Il ne faut jamais perdre de vue que si le patient va plus mal au moment où l’analyse progresse, c’est que l’amélioration active une culpabilité inconsciente liée au surmoi et à un besoin tout aussi inconscient de punition. Aller mieux, pour ces patients, c’est transgresser une dette inconsciente. Et c’est ainsi qu’ils « choisissent » inconsciemment la souffrance pour satisfaire le surmoi. Ceci dans une perspective strictement freudienne.

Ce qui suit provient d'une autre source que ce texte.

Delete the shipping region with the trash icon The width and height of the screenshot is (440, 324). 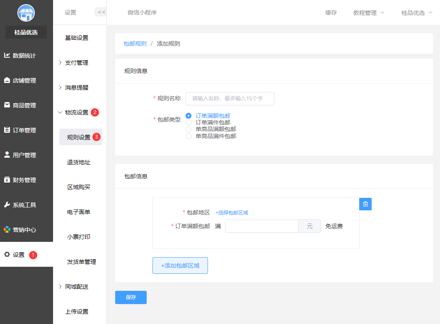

Lacan se détache de l’idée d’une culpabilité morale au sens classique, et reformule la réaction thérapeutique négative en termes de jouissance. Son idée centrale est que le symptôme est une source de jouissance, même douloureuse. Le sujet ne veut pas lâcher ce qui le fait souffrir, parce que cela le fait jouir. C’est ainsi que Lacan dira que le sujet est attaché à sa jouissance plus qu’à son bien. Le symptôme est un mode de jouir singulier et l’amélioration menace cette jouissance. Le refus du mieux n’est donc pas seulement résistance mais fidélité au réel du sujet. La réaction thérapeutique négative devient ainsi un indice structural de ce à quoi le sujet ne veut pas renoncer. La tâche de l’analyste ne consiste donc pas à viser le « mieux », mais à permettre au sujet de reconnaître sa part dans sa jouissance douloureuse. La souffrance est une demeure psychique ; en sortir, c’est risquer le vide. La réaction thérapeutique négative n’est donc pas à vaincre, mais à habiter avec le patient jusqu’à ce qu’un autre mode d’être devienne pensable.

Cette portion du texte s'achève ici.